Many scientists have a critical view of philosophy:

“There’s a certain sub-group of famous, publicly visible scientists — biologists Lewis Wolpert and Richard Dawkins, and physicists Neil de Grasse Tyson, Lawrence Krauss, and the late Stephen Hawking among them — who’ve made no bones about the fact that they deride philosophy and philosophers.” @Austin Hackney in Philosophy vs. Science: There’s a Clear Winner (and It’s Not Philosophy).
“Why are we here? Where do we come from? Traditionally, these are questions for philosophy, but philosophy is dead. Philosophers have not kept up with modern developments in science. Particularly physics.” Stephen Hawking.
“Of course, philosophy is the field that hasn’t progressed in two thousand years.” Lawrence Krauss.

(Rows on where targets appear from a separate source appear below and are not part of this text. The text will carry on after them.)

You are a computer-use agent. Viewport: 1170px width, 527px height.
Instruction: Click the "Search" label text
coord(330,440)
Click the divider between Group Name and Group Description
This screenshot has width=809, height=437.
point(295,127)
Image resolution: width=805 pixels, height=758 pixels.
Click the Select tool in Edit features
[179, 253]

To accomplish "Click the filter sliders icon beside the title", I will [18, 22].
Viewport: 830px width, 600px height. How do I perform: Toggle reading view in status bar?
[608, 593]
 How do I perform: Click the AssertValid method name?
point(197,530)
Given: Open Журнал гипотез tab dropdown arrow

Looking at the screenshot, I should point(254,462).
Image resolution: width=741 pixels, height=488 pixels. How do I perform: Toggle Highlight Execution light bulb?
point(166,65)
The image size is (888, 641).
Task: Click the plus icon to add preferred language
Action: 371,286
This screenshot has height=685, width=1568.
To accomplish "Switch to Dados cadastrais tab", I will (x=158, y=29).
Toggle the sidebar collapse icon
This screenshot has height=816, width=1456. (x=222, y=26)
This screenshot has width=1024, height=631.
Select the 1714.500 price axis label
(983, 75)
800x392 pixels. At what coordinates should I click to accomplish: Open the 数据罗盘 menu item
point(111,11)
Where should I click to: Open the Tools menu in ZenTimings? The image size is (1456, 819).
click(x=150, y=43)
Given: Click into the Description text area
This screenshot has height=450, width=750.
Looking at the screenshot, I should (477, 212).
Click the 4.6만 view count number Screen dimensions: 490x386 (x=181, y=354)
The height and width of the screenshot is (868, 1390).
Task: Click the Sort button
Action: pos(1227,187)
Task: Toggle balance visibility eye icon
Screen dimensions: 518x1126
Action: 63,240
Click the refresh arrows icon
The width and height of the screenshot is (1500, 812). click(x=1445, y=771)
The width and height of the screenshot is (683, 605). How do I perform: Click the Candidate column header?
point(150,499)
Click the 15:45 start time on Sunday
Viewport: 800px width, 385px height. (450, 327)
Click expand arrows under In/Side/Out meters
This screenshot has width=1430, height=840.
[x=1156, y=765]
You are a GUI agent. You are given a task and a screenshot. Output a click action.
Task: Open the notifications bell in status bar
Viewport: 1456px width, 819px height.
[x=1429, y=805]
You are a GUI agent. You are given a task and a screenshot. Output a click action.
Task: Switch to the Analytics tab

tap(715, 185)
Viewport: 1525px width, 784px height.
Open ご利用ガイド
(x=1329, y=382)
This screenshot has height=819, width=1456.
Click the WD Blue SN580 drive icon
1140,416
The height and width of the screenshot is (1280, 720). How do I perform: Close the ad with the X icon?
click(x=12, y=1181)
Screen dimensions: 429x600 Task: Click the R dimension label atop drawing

Some philosophers are starting to take those criticisms seriously: The Unreasonable Ineffectiveness of Philosophy.

A common counter to criticisms of philosophy is that such criticisms are themselves philosophy. Of course! I’m not arguing that philosophy—the pursuit of wisdom—is bad. What I am saying is that modern philosophers have done a terrible job of doing philosophy.

It’s time we take philosophy away from them.

Regular people should engage in philosophy by doing what they have been doing all along: decide what is right and wrong. No need to study complicated philosophy textbooks to do that.

Scientists should do philosophy by exploring the implications of the scientific worldview. I think that the amount of knowledge that science has gathered about the world is vast and deep enough to answer many of the fundamental questions of life.

In fact, some philosophers—Daniel Dennett, Paul and Patricia Churchland—are already doing this by studying and embracing science instead of fighting against it. Other philosophers have made substantial contributions to immunology and cognitive science.

And yet, I am worried that philosophy could become a Trojan Horse to infect science with ideology and political correctness. Philosophers have to earn the trust of scientists by showing the same commitment to intellectual honesty and independence from ideology.

A good start would be stopping their misguided war against science.